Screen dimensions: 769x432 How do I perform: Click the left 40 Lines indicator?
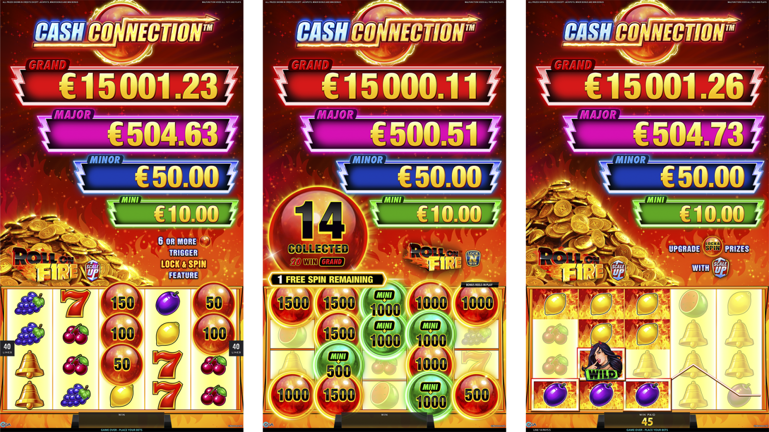tap(7, 348)
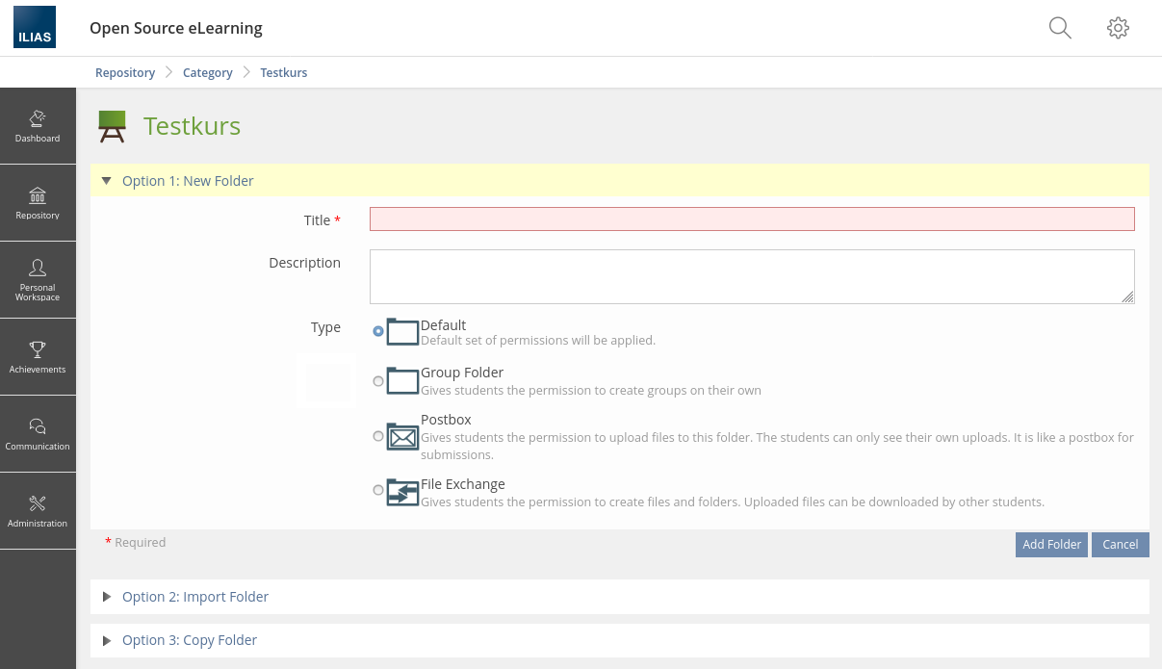Open Dashboard from the sidebar

[x=38, y=126]
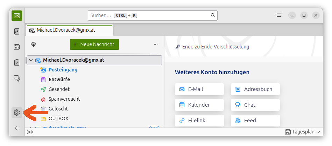Click the Neue Nachricht button

94,44
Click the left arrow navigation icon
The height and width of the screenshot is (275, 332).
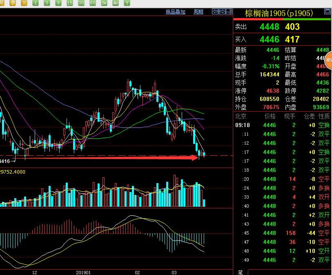point(215,12)
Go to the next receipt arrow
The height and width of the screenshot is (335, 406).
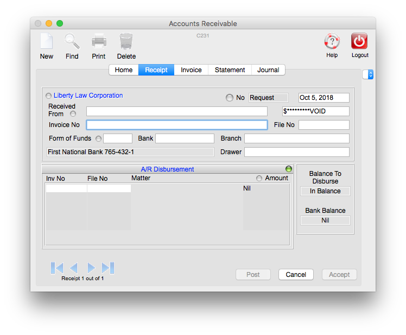pyautogui.click(x=91, y=268)
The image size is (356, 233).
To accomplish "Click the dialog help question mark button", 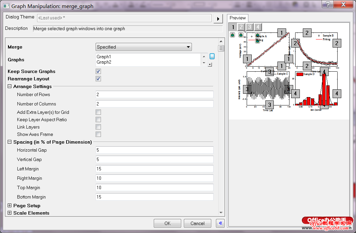I will coord(328,4).
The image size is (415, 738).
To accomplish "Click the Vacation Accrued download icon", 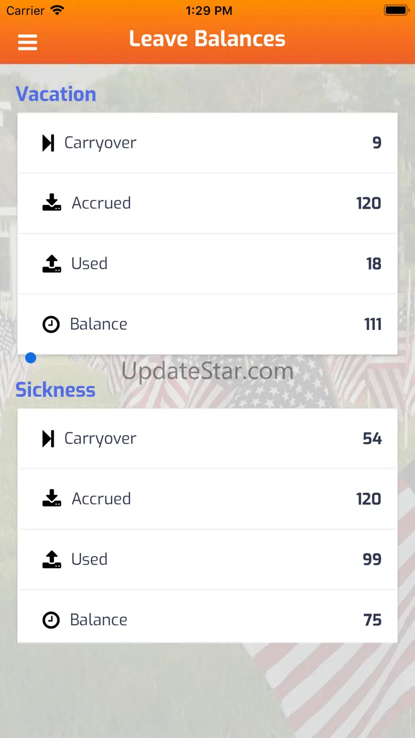I will coord(52,203).
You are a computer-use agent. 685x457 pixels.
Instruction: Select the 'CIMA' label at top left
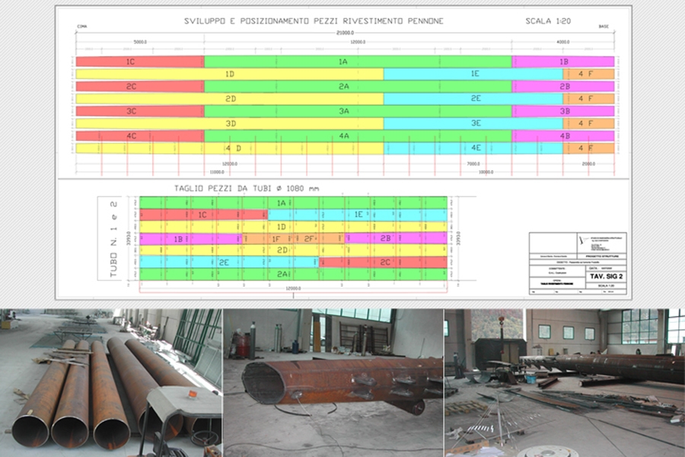[81, 27]

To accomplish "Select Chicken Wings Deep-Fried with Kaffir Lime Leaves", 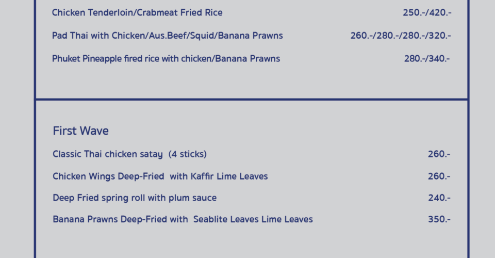I will click(160, 176).
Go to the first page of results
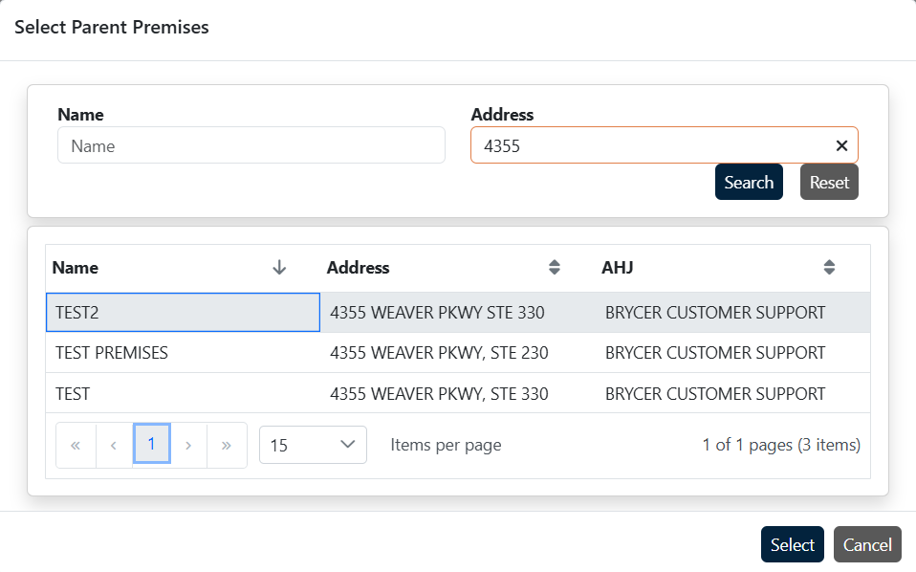The width and height of the screenshot is (916, 572). 76,445
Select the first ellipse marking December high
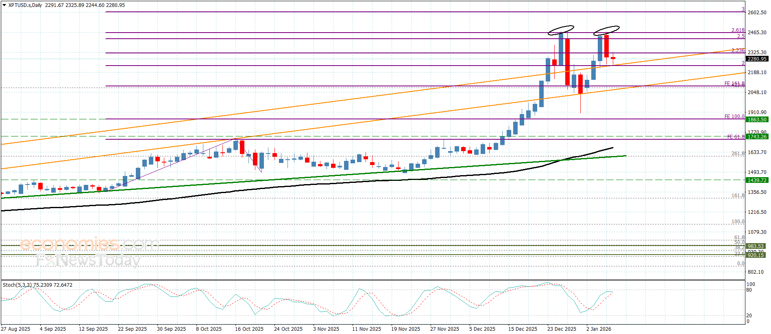771x334 pixels. coord(561,30)
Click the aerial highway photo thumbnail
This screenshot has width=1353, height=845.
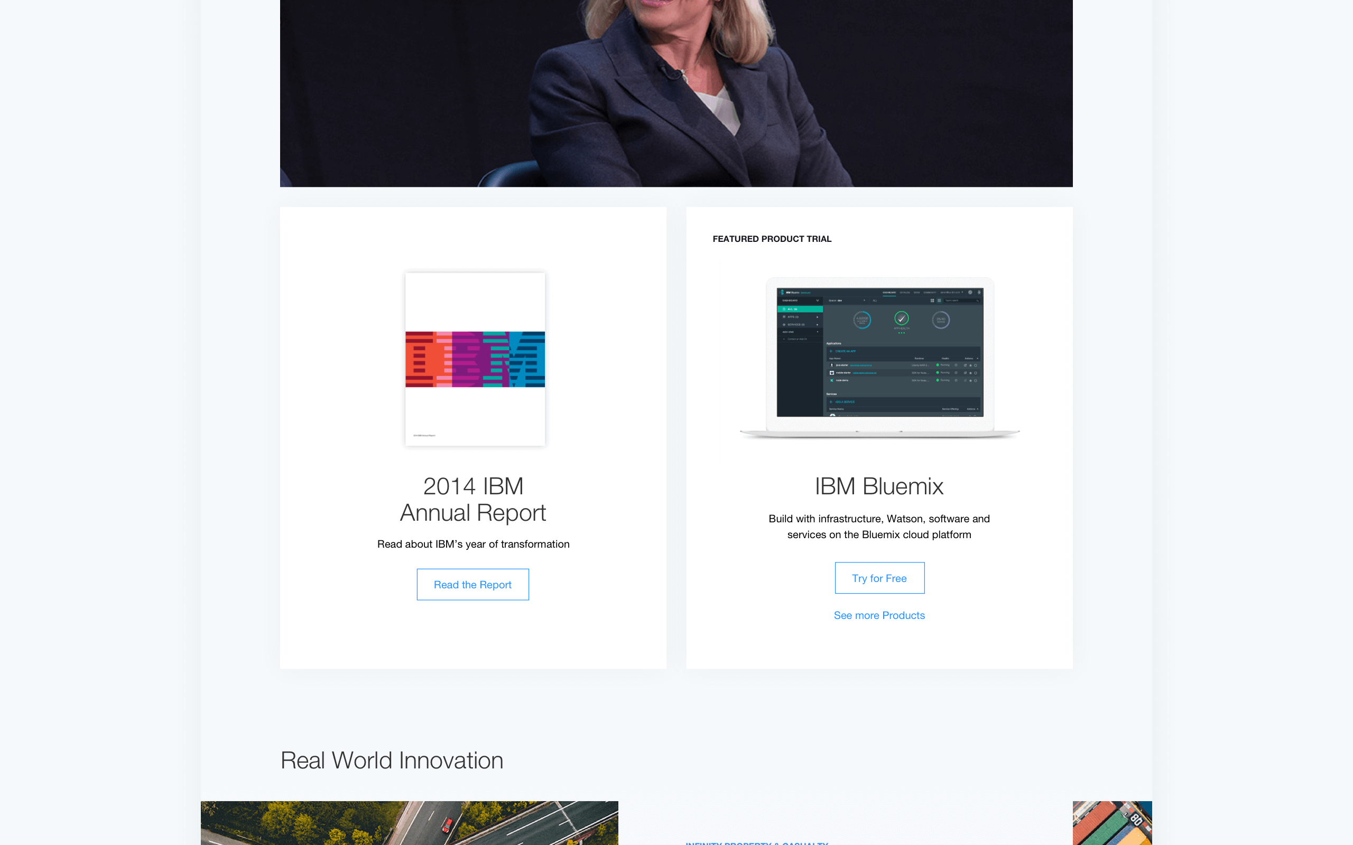tap(409, 823)
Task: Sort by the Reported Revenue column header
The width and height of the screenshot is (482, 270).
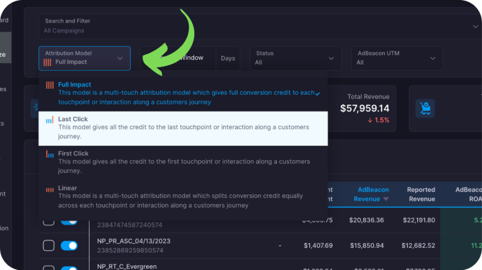Action: click(421, 194)
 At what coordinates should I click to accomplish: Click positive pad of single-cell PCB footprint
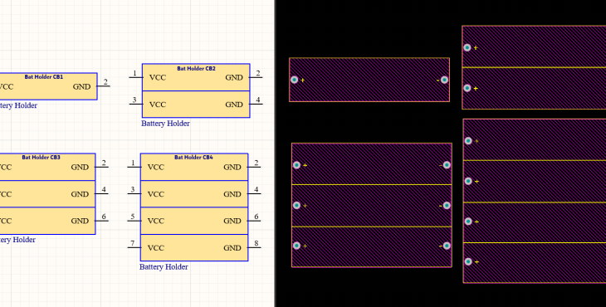(x=295, y=80)
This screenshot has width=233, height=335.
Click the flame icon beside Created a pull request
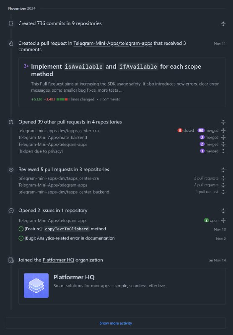[x=11, y=44]
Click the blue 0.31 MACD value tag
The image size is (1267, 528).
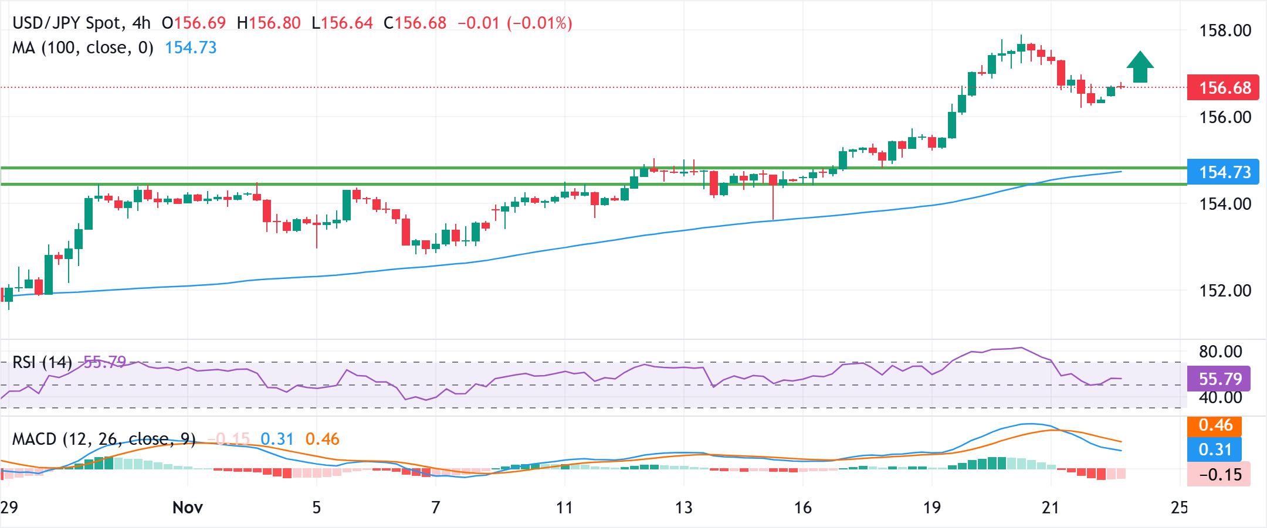1215,449
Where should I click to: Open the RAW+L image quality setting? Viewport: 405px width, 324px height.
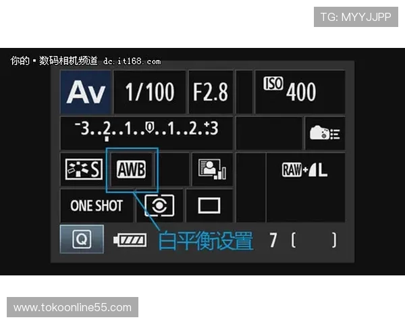pyautogui.click(x=305, y=170)
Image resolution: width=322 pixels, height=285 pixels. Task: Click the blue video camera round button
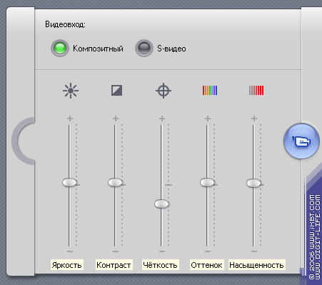pos(301,141)
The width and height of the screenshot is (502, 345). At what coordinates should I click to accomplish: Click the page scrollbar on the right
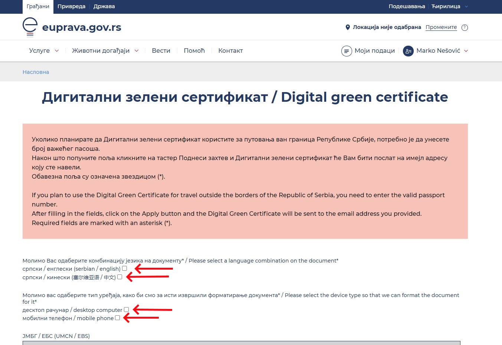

__What you are asked to do__
Having located the line with "Image resolution: width=322", copy it exactly along with every later line through the end of the listing above, but omit the pictures.

__Response to the exercise__
Image resolution: width=322 pixels, height=285 pixels. Task: Click the blue video camera round button
pos(301,141)
The width and height of the screenshot is (502, 345). At what coordinates should I click to accomplish: Click the page scrollbar on the right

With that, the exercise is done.